1. Introduction to Speech Synthesis Technology
1.1 What is Speech Synthesis?
Speech synthesis technology enables text-to-speech conversion. It is an indispensable module for human-to-computer interaction. Speech recognition technology enables computers to "listen" to human speech and convert speech signals to words. Speech conversion technology enables computer programs to "speak" the words we input and convert them to speech output.
1.2 Application Scenarios and Research Scope of Speech Synthesis Technology
Speech synthesis technology is an indispensable module for human-to-computer interaction. It is widely used in various scenarios, from map navigation apps (such as AutoNavi's voice navigation featuring Gao Xiaosong), voice assistants (Siri, Google Assistant, Cortana), novels and news readers (Shuqi.com, Baidu Novels), smart speakers (Alexa, Tmall Genie), real-time voice interpretation, to different kinds of customer services and call centers, and even airport, subway, and bus announcements.
Apart from text-to-speech conversion, speech synthesis technology includes, without limitation: conversion of speakers (as in James Bond movies), expansion of speech bandwidth (e.g., Hatsune Miku, a Japanese pop star), whisper synthesis, dialect synthesis (dialects in Sichuan and Guangdong Provinces, articulation of ancient Chinese language), animal sound synthesis, etc.
1.3 A Typical Speech Synthesis System Flow-process Diagram
As shown in the diagram below, a typical speech synthesis system consists of two components: front-end and back-end.
The front-end component focuses on analysis of text input and extraction of information necessary for back-end modelling. This includes word breaking (judgment on word boundary), parts of speech (e.g., noun, verb, adjective) annotation, projection of rhythmic structure (whether it's a metrical phrase boundary), and disambiguation of polyphones.
The back-end component reads the front-end analysis results and combines the speech and text information for modelling. During the process of synthesis, the back end generates the output of speech signals using the text input and well-trained acoustic models.
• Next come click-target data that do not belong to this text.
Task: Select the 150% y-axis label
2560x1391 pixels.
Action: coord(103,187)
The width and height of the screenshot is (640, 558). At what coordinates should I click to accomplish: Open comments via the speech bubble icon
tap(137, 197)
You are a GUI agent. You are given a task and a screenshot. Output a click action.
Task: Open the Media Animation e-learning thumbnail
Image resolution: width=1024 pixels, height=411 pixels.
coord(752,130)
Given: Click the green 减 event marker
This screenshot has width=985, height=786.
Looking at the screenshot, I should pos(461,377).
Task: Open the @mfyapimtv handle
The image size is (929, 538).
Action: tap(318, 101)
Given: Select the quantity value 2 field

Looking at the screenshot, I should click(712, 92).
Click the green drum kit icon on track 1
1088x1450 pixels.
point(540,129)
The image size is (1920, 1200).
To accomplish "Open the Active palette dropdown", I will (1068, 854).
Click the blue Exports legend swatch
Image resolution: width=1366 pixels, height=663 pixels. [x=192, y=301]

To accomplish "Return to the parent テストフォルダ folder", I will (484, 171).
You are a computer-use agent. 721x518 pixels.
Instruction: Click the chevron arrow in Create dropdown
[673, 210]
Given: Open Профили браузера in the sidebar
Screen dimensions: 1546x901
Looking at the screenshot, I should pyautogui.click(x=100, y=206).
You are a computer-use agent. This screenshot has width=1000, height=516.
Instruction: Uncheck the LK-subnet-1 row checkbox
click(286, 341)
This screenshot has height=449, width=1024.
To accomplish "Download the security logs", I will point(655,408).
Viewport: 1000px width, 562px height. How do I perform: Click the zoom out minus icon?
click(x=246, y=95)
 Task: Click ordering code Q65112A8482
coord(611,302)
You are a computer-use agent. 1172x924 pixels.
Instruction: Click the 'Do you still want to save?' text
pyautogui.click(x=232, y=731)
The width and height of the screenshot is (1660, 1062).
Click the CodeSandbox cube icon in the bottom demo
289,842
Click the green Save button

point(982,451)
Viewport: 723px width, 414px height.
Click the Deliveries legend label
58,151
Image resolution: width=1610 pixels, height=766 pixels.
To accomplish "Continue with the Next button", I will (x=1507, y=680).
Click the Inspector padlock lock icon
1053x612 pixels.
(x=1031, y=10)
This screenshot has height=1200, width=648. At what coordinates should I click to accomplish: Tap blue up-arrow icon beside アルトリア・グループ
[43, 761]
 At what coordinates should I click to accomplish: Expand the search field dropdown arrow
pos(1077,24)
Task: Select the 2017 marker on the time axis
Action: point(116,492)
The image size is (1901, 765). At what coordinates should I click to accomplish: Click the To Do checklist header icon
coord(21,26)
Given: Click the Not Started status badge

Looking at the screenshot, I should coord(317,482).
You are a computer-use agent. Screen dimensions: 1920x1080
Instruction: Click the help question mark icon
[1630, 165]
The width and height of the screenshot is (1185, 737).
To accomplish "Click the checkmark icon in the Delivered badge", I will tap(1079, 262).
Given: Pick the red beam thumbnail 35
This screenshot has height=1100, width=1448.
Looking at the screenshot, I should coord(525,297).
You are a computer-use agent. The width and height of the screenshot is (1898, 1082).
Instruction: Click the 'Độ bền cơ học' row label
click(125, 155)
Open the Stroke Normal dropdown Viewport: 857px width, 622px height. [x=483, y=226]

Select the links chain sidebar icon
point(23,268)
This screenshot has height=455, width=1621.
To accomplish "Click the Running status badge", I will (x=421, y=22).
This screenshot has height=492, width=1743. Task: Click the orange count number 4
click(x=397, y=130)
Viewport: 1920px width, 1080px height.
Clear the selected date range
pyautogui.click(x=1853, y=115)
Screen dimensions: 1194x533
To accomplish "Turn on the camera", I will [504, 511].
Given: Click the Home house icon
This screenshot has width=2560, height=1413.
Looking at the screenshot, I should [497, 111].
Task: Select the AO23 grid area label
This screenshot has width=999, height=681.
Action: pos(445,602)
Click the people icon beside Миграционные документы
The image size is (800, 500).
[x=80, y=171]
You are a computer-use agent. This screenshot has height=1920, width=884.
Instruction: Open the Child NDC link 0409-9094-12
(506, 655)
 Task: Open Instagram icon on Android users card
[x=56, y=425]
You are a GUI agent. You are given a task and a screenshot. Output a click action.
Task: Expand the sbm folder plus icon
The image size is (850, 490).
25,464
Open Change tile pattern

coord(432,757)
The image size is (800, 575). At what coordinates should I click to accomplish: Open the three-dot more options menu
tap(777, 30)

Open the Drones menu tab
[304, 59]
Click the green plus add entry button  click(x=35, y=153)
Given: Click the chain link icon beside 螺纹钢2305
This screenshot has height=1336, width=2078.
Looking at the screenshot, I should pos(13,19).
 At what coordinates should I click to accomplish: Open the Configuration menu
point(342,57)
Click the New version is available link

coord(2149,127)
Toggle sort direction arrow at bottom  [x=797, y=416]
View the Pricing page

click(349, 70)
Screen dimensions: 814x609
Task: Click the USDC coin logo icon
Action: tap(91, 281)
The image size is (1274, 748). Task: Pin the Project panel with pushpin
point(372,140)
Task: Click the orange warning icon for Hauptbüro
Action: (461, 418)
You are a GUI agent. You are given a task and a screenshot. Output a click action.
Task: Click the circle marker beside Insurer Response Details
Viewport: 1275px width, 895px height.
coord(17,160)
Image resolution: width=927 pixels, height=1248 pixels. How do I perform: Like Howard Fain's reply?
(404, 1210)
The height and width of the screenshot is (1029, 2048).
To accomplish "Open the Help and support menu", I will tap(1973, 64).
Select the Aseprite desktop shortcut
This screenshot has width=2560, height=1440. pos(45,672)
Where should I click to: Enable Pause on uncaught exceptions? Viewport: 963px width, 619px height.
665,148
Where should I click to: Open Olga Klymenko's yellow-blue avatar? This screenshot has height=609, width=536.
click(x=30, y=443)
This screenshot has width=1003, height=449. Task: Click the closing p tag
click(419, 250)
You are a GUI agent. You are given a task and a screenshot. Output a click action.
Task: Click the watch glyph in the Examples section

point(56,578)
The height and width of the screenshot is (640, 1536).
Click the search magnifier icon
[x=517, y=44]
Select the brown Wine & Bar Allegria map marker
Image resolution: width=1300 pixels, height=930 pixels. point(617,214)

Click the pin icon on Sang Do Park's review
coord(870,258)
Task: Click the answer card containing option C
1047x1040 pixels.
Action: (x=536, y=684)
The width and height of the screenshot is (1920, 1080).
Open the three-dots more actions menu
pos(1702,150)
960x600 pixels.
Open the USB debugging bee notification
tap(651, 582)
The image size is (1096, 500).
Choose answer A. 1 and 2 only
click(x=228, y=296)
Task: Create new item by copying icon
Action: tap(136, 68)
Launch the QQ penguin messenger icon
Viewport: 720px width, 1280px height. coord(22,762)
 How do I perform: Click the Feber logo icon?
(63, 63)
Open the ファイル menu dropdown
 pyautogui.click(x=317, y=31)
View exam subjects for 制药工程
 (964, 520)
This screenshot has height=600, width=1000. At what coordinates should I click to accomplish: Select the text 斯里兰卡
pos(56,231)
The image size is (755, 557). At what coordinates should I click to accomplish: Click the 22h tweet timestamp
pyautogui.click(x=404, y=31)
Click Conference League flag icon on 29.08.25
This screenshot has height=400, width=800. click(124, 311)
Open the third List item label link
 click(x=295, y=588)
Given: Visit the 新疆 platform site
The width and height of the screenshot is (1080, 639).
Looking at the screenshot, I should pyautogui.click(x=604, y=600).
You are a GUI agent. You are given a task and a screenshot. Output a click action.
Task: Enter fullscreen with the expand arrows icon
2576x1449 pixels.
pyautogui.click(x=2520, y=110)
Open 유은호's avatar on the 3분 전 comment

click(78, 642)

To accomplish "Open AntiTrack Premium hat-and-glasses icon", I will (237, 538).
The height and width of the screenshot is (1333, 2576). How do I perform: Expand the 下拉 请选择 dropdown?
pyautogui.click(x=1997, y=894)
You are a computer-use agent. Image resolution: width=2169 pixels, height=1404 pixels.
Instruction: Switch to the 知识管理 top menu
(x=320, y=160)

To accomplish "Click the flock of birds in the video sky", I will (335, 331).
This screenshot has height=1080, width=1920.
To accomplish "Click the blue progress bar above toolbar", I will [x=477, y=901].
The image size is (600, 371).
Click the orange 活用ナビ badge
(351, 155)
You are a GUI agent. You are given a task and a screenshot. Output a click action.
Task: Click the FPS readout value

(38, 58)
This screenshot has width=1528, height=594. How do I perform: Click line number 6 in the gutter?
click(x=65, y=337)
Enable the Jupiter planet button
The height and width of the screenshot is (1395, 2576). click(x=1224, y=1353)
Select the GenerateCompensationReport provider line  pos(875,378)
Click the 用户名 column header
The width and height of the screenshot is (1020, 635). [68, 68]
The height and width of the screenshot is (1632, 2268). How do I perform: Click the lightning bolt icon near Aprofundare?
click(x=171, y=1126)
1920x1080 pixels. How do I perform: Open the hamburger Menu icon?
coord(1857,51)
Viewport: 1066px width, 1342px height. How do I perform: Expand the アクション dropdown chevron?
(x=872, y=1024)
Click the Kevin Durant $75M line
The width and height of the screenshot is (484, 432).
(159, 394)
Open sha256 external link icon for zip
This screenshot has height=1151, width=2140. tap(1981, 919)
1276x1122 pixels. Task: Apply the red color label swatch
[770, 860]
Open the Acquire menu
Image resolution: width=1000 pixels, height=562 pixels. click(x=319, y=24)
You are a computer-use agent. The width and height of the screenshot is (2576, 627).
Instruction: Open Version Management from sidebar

1.4 Speech Production Process
When a human speaks, the pulmonary airflow going along the vocal cords is modulated with the shape of oral cavity and produced through lips. When a human speaks softly, the pulmonary airflow going along does not cause the vocal cords to vibrate, which is indicated as white noise signal. Conversely, when a human makes vowel and voiced consonant sounds, the vocal cords vibrate rhythmically, which is indicated as an impulse train. The frequency of vocal cord vibration is referred to as fundamental frequency (f0). The tone and sound of human speech depends on the shape of oral cavity. Put simply, the production of human speech is a process whereby a pumping signal (airflow) is modulated with a filter (shape of oral cavity) and emitted through the lips.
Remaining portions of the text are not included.